理事長の挨拶

理事長(第5期)のあいさつ


本会は「日本マインドフルネス学会」であり,「マインド」を冠する学会です。マインドフルネス(念)とは,パーリ語であれ,英語であれ,原義は「心に留めておくこと」を意味しますが,そもそも,学会としてのマインドがどうあるべきか,どこに向かうべきかという理念についても考え,それに留意する必要があります。ここでは,第3代理事長を拝命した者として,マインドの意味を探るなかで,本会としての心に留めておきたいことについて記すことで,ご挨拶に代えさせていただければ,と存じます。

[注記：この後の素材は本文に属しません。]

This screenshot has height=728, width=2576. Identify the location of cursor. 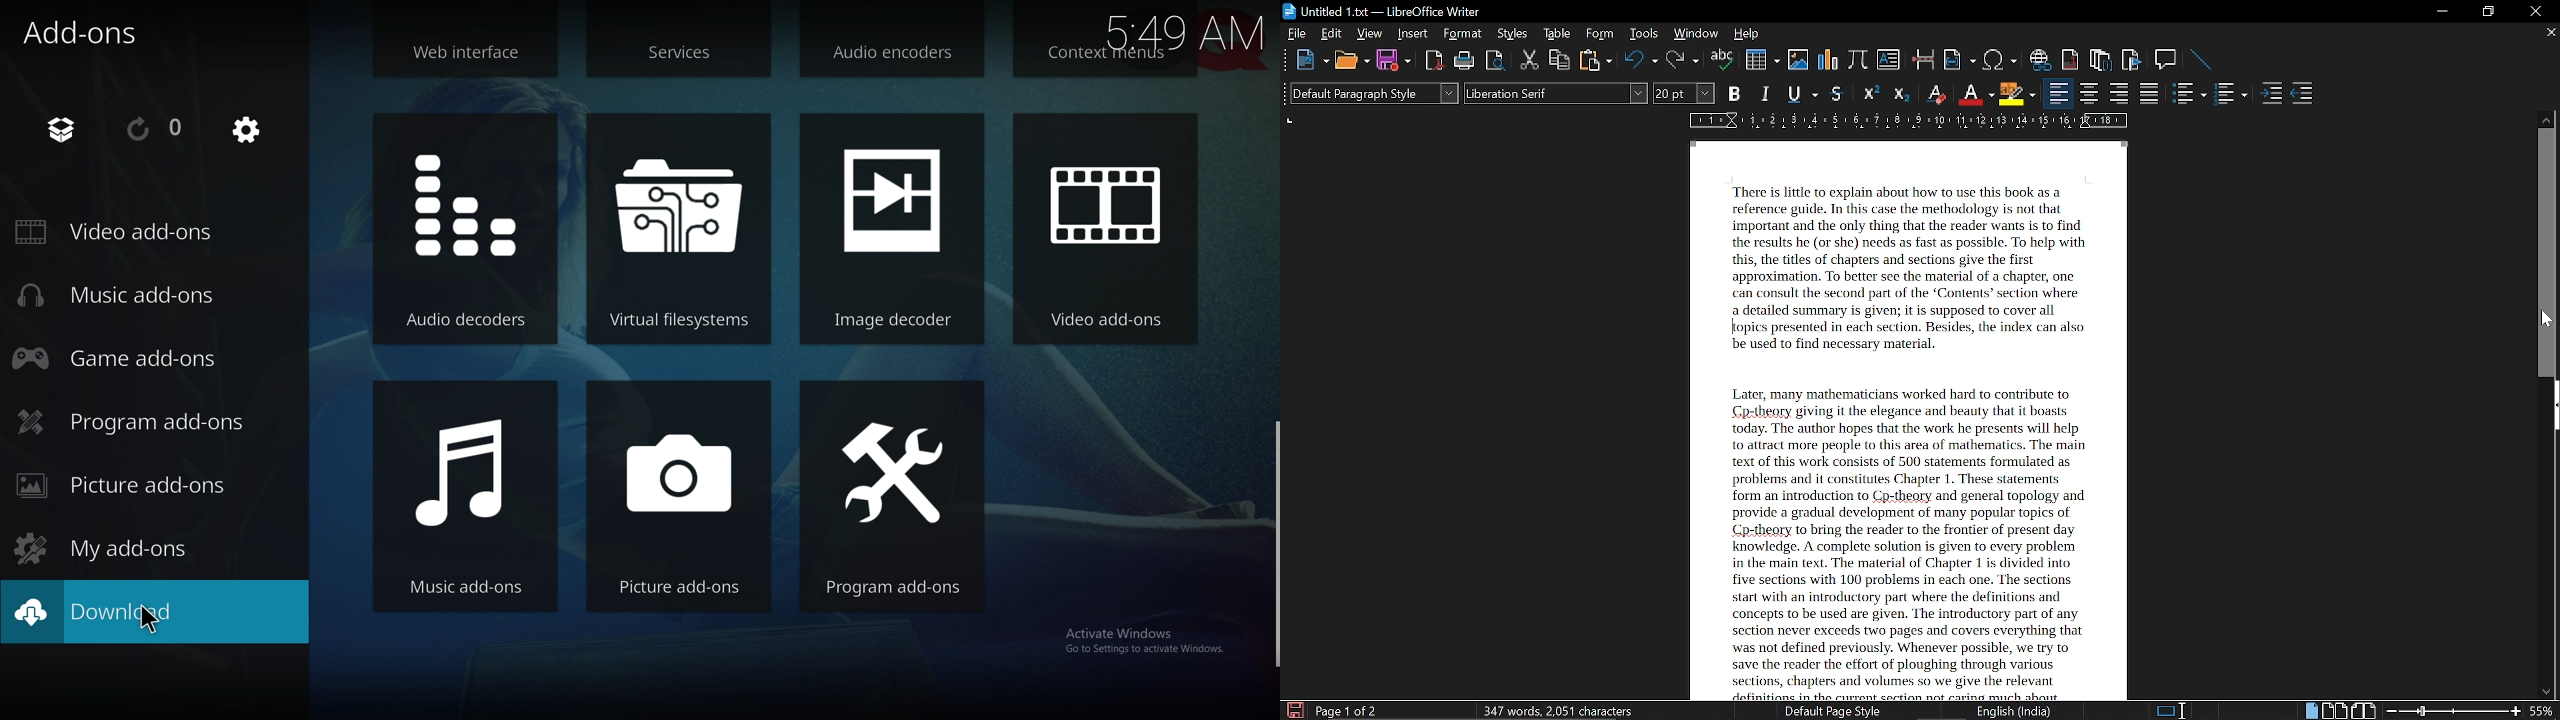
(151, 621).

まず,英語の”mind”ですが,これは古くは記憶の意味で,そこから思考,意志,知性などを表すようになりました。漢字の「精神」の「精」は霊や魂,そこから転じて心,また「精神」の「神」も,失が意識の喪失を表すように,心を意味します1)。これらは,いずれも目に見えない抽象的な意識の働きを指します。こうした理性や知性に偏ったニュアンスを避けるために,「ハートフルネス」という言葉が使われることもあります2) 3)。これは器官としての心臓の意味ではなく,むしろ,"heartful”(心のこもった温かい気持ち)という含意を使うことで,感情面と他者志向的な要素が付け足されています。そのこと自体はとても重要ですが,まだまだ抽象的な印象は否めません。他方,漢字の「心」は心臓の象形文字で,大和言葉の「こころ」は,「コリコリ(凝り凝り)」など「凝る」と同根語です4)。これらは具体的で実体を伴う働きや身体感覚に由来しています。マインドフルネスを抽象的な意識作用に留めず,身体の実感をベースにした,社会のなかでの具体的なアクションとして捉えてこそ,感情的な豊かさや社会的つながりが目に見える形でいっそう醸成されるのではないでしょうか。

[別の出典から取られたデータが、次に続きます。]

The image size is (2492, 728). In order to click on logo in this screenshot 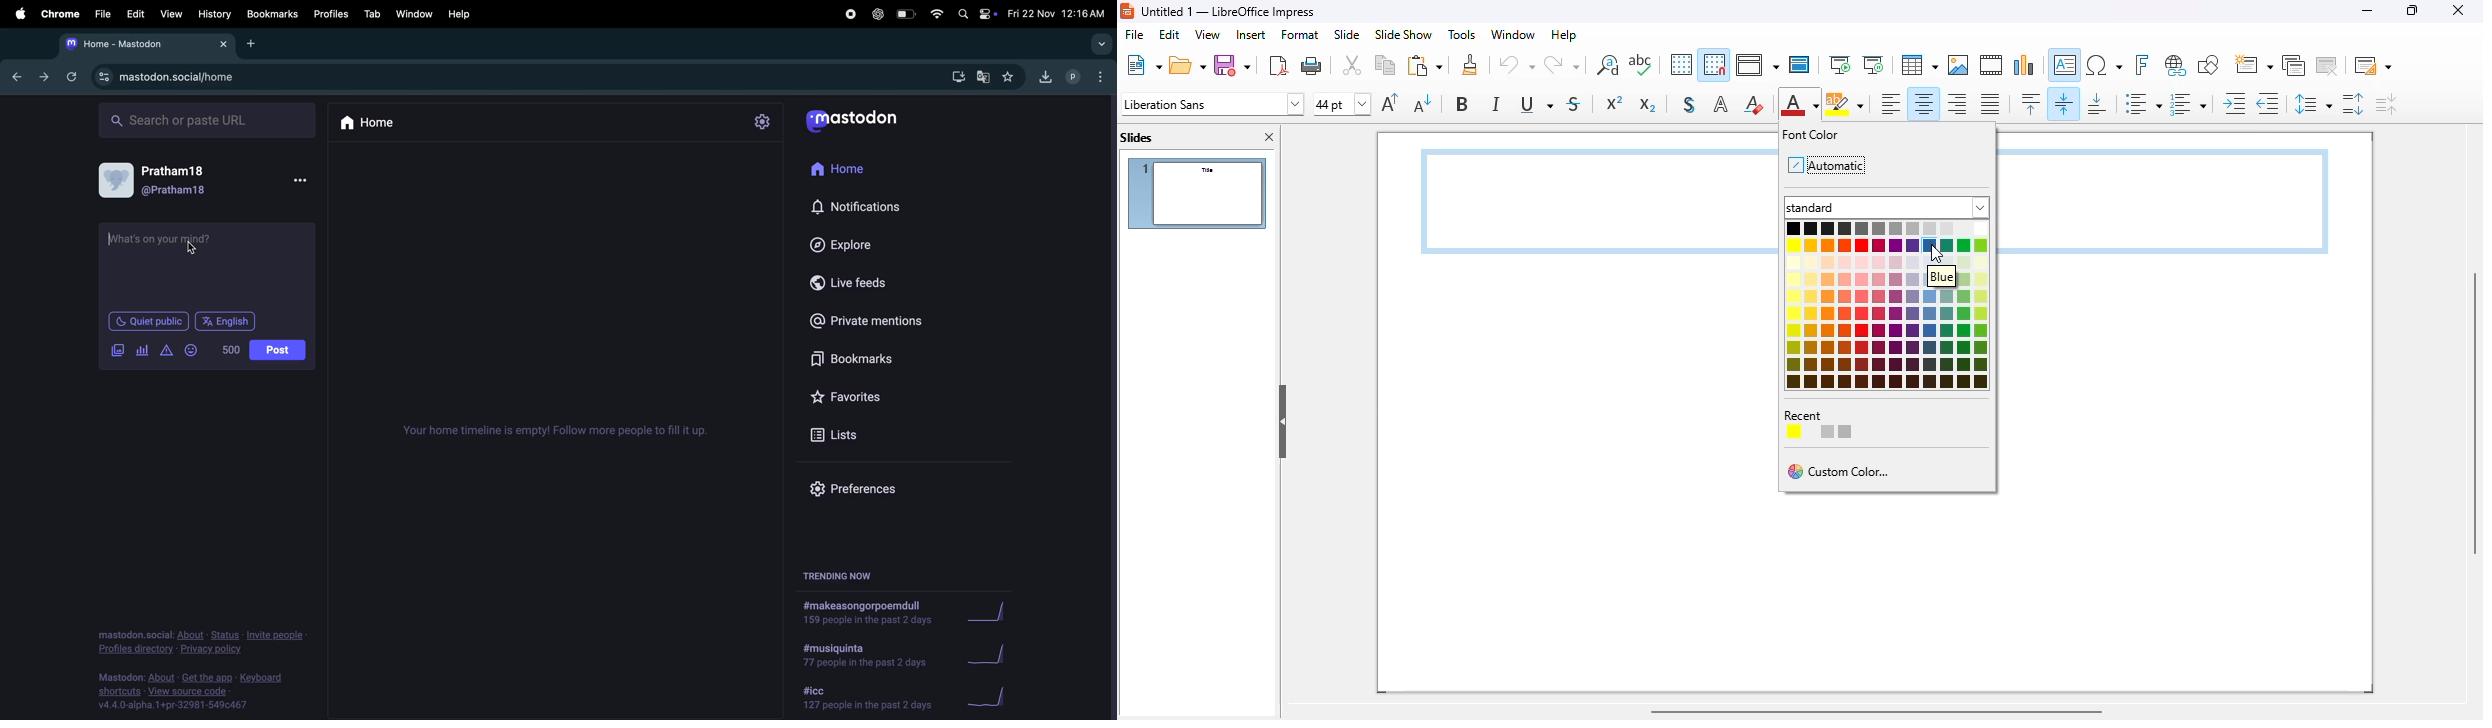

加えて,日本語の「心」は,「他者の状況を察していたわる気持ち。思いやり。情け。人情味。」1)という一歩踏み込んだ用法もあります。労り思いやるためには,察して知ることが必要です。他者の状況,さらには世界の状況を見渡すと,世の中は物質的にはかつてないほど豊かになりましたが,それによって穏やかに幸せに生きられるとは限らず,そればかりか,満足な栄養も行き渡らず飢餓がいまだに生じ,また戦災によって苦しむ者や死者も絶えません。他者を思いやるためには気づきが必要で,気づくだけでは思いやることには直結しません。こうした情勢を踏まえて,本会としての「心」を考えたとき,マインドフルネスとコンパッション(慈悲)との結びつきがこれまで以上に強く求められているように感じます。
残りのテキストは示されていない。